Я стоял на пороге дома онемелый и чувствовал, как меня тянет к ним. Агна и спохватиться не успела, как толпа потащила меня и приняла в себя – бесопоклонника с Христовым именем на устах. Меня хлестали, но боли я не ощущал, колдовской восторг притуплял ее. Вышагивал со всеми по кругу, падал. Поднимался, задыхаясь и слизывая с губ кровь и пот, а может, слезы. И покорялся необъяснимой магии и славил надуманными словесами имя Фотия Чудотворца. Не заметил, когда и как вытащили меня Лозана и Агна из венца живых трупов. В доме, уже повязанный, я вопил и бился головой о пол, кусая до крови губы. Гнал Агну от себя, обещал в мужья ей Чудотворца Фотия, умолял освободить от уз и вместе со мною присоединиться к братьям по бичу. Потом меня забрала усталость, выцедив последнюю каплю восторга, затолкала в броню тяжелого сна, предшествовавшего лихорадке, которая, случалось, уже помутняла мою кровь. Сатанинство не открыло и не убило во мне чуму, зато пробудило хворь – добираясь до каждой моей жилки, она одолела и разогнала сатанинство. Сатанаил – Христос наш с Голгофы по имени Ад, припоминались мне крики Фотия Чудотворца. Безумие, а может, слепое желание владеть и покорять рассекло его лицо – от глаза до бороды тянулся кровавый шрам, на который слетались и лепились мухи. Во сне я почувствовал этот шрам – во всю длину своего вдруг забившегося сердца – и понял, что взбесившееся стадо Фотия Чудотворца – начало зла, которое обрядит Кукулино в траур. Единственное наше спасение – в сплоченности. Но кто нас сплотит и как, этого я не знал.
* * *
(II) Улей. Недостроенная крепость на Песьем Распятии, та самая, откуда кукулинцы тащили двери и тесаный камень для своих нужд, для межевых столбов и стен, превратилась в улей. Бичующиеся захватили все помещения, ели и пили награбленное, ссорились, замахивались друг на друга камнем или ножами, согласно повелению сатанинской библии ненавидь ближнего своего. Принесли с собой смрад и кровь, засилие и насилие, отпугнув тем сельчан. Самые оглашенные, пребывающие на грани разума и безумия, еще освобождали тело от греха, бичами и прутьями изгоняли чуму. Таких было мало. Больные и старые, грязные и паршивые, ковыляли они тропками людской беды. Голодные, изнуренные, бескровные, призывали смерть. Она же отзывалась им скрипом костей. Двое уже умерли. Их отвезли на конях, далеко. Не думаю, чтоб погребли: в голубых небесных высотах призраками закружили стервятники и раскричались вороны. В ложном самоотречении последователи адова вестника Фотия Чудотворца, уже не набожные (вера в демонов!) и не беснующиеся, как по прибытии, а просто пьяные и злые, не заметили третьего упокоившегося своего брата. В смерти, как и в жизни, подобный всем, он распухал на солнце с разинутым ртом. «Черная смерть среди нас», – бился человечек с исполосованной голой спиной. Пав на колени и вжавшись в землю, он плакал, умолял бичевать сильнее, чтоб вышла из него чума. Прочие искали холодок и вино, сварились между собой, и все вместе были угрозой селу. Потехи ради вор с медвежьими лапами подмял под себя Дойчина. Фотий Чудотворец дубинкой вызволил своего верного пса в людском обличье.

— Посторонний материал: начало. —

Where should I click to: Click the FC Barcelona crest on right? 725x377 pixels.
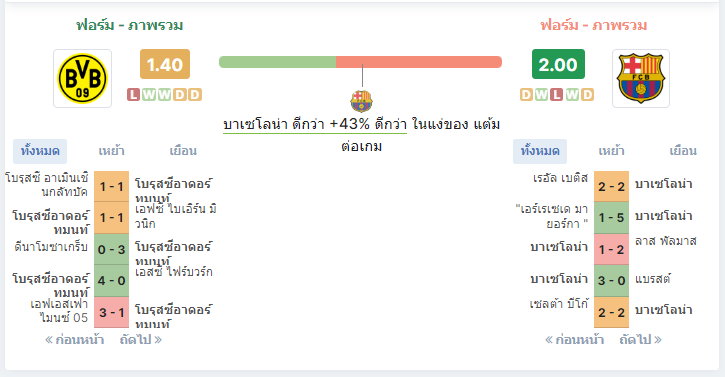point(641,78)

Крепость, купленная Манойлой, если ему верить, за пятьдесят монет при свидетелях, бурлила, оттуда расползалась по кукулинской земле коварная тень нового зла, может, куда более страшного, чем все бывшие: ратники и монахи забирали урожай, но ведь кое-что и оставляли, не давали помереть с голоду. Бесопоклонники отнимали все до последнего.

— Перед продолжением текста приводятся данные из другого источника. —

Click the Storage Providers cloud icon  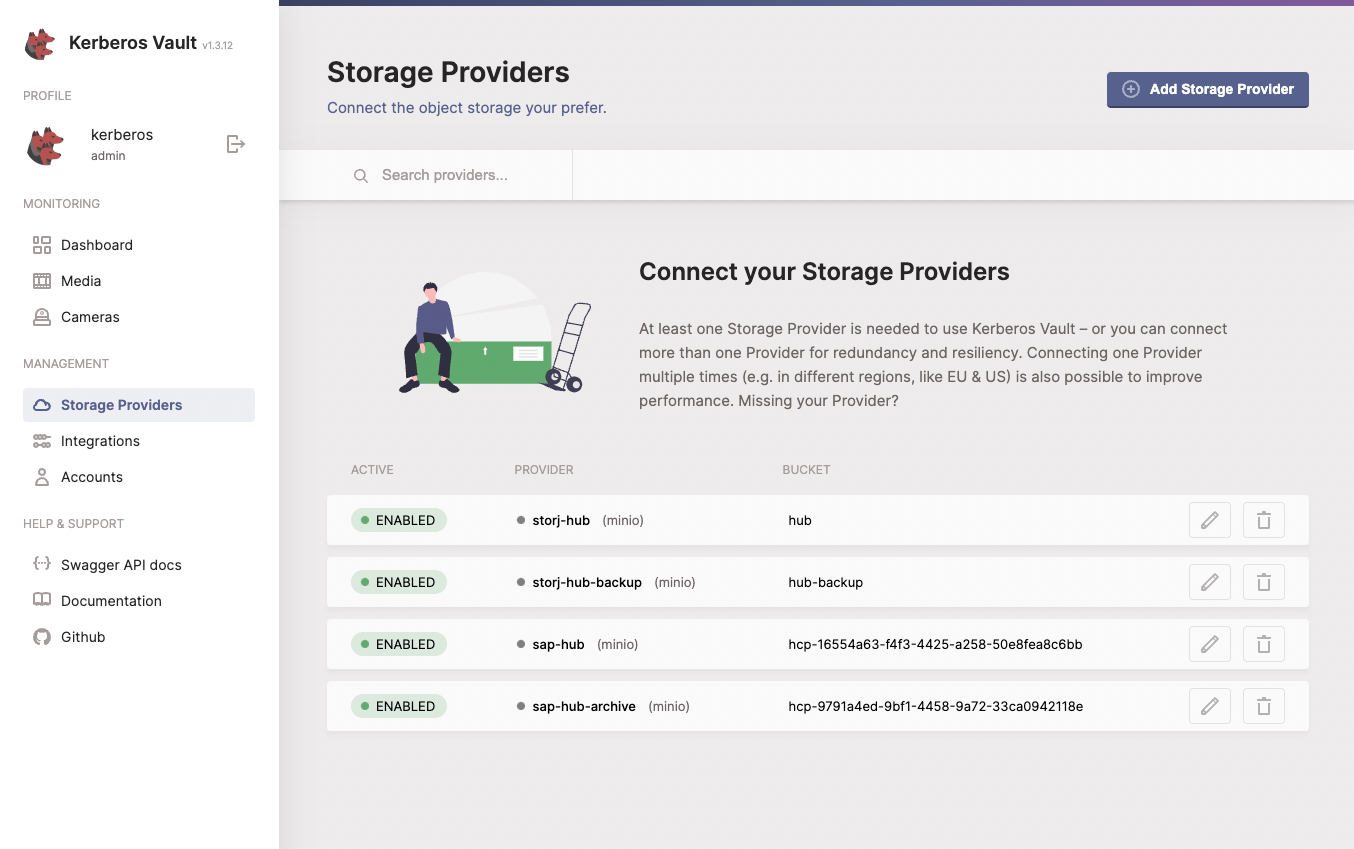click(41, 404)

Я дышал с трудом. Едкий дым забивался в глаза и в горло, впитывался в каждую морщину и мышцу. Покуда на костре по повелению Фотия Чудотворца сгорал мертвец, притащили еще одного – зарезали ножом Мино, сына покойной Насты, не отдававшего из хлева свою свинью.

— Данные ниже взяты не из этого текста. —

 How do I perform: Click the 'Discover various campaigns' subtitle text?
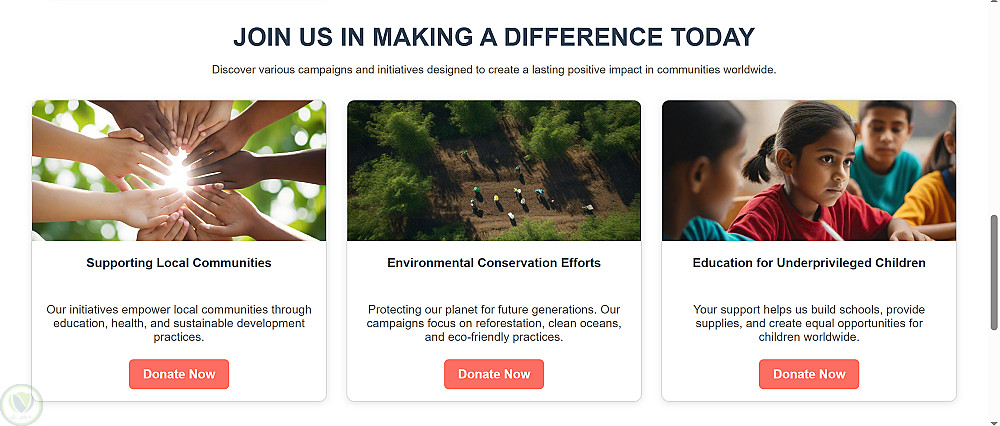494,70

Я старался убедить себя, что происходящее всего лишь мираж, безумие, решительно и бесповоротно захватившее мой разум, утягивающее меня в пропасть новых безумств, и я задавался вопросом – неужто душа, венец недолговечной плоти, находит свою погибель до ее смерти? Я плакал, сжимая рукоять тяжелой Тимофеевой секиры, не имея храбрости пойти в малую крепость и отомстить за Мино и за тех, кто завтра до времени станет мертв. В крепости, я это знал, рой огромных разъяренных шершней накинулся бы на меня, ободрал до позвоночника, жужжа, вереща, вопя от счастья, что удалось принести своему богу-бесу еще одну жертву. Агна стояла на пороге дома, глядела на меня обеспокоенно. Флагелнант, неряшливый и грязный, подходил к ней с похотливым взглядом. Я знал, понял в тот миг, что могу убить.
Черная птица смерти угнездилась в Кукулине: клюв ее кровав, утроба ненасытна. Жизнь до скончания будет агонией. На пепелище молился перед грудой человечьих костей Черный Спипиле.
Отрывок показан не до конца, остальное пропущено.